◆ TASK TO COMPLETE ◆
Across the entries that follow, count the lines with the string "section" and reply with that count alone.

───── SOURCE RECORDS

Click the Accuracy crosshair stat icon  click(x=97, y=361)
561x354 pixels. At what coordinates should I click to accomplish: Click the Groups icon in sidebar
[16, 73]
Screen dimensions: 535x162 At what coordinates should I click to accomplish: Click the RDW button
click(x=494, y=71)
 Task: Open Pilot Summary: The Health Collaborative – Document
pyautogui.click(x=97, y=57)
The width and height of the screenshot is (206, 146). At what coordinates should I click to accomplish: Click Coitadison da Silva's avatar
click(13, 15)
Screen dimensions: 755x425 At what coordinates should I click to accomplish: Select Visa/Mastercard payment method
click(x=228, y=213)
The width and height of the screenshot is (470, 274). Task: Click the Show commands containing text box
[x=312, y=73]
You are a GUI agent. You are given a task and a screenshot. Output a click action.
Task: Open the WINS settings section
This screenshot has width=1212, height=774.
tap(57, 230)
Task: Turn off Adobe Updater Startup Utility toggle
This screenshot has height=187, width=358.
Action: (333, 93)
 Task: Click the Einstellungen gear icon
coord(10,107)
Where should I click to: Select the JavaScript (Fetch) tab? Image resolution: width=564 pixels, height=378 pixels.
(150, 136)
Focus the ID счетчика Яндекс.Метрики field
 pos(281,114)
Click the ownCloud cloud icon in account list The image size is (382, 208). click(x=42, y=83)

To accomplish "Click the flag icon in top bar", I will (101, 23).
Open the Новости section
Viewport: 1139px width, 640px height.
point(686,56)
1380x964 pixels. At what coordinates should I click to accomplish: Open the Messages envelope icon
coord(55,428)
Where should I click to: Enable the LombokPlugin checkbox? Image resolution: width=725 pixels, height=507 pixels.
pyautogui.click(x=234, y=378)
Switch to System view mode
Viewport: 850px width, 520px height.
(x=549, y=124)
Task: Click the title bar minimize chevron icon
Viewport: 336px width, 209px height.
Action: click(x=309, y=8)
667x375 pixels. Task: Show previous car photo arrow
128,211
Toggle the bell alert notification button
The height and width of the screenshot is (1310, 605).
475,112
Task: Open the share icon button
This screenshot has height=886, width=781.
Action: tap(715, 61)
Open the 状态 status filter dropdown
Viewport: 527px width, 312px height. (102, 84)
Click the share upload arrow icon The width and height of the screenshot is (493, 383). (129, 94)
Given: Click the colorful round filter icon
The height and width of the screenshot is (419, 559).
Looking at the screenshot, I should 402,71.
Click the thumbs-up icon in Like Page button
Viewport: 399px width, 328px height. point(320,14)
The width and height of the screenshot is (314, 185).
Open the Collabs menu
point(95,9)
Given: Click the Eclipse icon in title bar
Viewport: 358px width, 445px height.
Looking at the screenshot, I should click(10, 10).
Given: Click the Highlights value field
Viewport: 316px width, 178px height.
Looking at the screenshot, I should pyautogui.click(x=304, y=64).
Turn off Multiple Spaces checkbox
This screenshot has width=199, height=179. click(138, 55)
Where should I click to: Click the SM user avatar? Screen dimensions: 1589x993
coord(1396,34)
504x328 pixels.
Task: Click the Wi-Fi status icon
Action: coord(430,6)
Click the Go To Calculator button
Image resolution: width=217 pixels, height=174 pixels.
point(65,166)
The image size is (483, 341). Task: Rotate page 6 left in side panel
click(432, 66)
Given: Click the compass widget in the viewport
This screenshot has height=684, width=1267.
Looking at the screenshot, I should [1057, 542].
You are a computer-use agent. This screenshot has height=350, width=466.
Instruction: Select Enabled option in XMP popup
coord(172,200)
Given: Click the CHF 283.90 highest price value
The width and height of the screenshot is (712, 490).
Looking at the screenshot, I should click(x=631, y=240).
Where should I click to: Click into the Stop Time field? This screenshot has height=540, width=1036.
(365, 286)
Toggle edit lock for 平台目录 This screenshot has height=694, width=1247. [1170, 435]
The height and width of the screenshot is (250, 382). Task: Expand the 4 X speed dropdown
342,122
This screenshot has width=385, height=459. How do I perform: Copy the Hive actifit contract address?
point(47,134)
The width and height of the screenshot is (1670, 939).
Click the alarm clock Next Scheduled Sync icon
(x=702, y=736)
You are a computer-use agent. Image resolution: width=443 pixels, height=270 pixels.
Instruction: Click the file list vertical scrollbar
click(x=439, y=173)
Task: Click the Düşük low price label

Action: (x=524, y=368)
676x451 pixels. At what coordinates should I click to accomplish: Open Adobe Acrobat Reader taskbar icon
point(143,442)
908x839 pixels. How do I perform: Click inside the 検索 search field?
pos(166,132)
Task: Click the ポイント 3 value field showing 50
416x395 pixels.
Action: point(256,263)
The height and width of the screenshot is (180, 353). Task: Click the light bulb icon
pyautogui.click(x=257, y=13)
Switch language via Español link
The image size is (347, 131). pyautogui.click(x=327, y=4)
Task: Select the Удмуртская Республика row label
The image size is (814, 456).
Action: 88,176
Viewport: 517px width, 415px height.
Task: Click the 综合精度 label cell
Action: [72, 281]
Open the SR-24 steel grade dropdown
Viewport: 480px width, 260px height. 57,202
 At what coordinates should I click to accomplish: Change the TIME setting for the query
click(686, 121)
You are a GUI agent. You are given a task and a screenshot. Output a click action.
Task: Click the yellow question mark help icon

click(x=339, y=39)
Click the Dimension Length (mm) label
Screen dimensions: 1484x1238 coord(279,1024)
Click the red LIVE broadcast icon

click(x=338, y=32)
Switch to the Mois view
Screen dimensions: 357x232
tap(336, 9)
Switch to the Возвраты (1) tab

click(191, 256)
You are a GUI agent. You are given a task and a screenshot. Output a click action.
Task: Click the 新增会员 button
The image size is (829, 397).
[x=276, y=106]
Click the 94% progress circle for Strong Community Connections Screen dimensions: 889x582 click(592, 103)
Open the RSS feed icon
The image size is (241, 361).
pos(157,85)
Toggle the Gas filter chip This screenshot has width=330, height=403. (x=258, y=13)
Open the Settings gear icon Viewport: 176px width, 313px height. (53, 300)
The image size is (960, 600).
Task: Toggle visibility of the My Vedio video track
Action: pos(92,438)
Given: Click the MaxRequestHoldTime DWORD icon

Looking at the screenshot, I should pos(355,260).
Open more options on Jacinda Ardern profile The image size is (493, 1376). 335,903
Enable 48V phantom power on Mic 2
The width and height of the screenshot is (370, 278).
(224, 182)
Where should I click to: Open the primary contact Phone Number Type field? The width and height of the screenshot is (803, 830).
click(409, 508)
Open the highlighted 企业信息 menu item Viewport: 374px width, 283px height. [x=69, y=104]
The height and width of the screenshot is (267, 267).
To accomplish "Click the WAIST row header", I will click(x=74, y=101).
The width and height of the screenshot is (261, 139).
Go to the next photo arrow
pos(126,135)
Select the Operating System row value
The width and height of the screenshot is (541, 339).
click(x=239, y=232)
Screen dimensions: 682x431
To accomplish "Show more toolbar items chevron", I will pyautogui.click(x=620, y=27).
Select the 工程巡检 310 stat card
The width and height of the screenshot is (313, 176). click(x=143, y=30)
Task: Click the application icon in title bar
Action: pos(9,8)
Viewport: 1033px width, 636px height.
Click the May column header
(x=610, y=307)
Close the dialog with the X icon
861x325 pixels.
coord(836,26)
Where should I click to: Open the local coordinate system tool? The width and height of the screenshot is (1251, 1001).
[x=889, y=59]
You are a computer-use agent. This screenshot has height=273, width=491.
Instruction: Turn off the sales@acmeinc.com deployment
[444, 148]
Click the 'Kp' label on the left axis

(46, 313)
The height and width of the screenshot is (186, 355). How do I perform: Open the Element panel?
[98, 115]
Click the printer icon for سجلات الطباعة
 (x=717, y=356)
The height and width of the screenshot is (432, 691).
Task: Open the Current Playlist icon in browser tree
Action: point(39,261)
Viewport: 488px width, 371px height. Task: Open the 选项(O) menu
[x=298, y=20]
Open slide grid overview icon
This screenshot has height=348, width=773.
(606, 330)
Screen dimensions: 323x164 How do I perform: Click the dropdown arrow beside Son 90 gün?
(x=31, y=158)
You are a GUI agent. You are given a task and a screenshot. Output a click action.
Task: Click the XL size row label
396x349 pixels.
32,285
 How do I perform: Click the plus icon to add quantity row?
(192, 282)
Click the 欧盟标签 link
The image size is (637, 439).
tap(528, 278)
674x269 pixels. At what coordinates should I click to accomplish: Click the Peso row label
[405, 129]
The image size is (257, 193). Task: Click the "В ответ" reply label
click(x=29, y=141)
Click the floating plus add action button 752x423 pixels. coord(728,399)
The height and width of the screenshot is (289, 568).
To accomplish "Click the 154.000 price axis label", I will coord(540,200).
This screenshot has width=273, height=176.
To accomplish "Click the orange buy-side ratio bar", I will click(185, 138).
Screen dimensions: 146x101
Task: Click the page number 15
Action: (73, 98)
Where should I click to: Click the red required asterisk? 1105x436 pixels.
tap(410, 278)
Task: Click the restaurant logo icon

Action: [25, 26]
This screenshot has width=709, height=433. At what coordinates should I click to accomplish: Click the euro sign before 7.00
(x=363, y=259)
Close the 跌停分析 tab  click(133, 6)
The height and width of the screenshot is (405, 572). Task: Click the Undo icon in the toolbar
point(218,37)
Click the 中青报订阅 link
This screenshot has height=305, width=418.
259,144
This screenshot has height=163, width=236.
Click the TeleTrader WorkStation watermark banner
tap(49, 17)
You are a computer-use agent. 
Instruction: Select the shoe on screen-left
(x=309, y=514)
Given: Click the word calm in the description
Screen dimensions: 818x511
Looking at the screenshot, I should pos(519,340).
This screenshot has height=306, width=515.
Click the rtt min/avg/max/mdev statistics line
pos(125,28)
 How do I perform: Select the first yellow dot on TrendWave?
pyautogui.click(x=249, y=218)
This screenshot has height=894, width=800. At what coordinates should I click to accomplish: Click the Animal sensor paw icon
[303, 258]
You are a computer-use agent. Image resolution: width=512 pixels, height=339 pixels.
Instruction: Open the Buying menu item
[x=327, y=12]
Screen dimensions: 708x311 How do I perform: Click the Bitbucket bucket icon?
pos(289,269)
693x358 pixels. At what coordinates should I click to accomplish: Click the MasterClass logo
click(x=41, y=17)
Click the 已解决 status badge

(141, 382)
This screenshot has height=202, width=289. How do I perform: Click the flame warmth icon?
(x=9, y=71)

──────────

◆ ANSWER SPACE ◆
2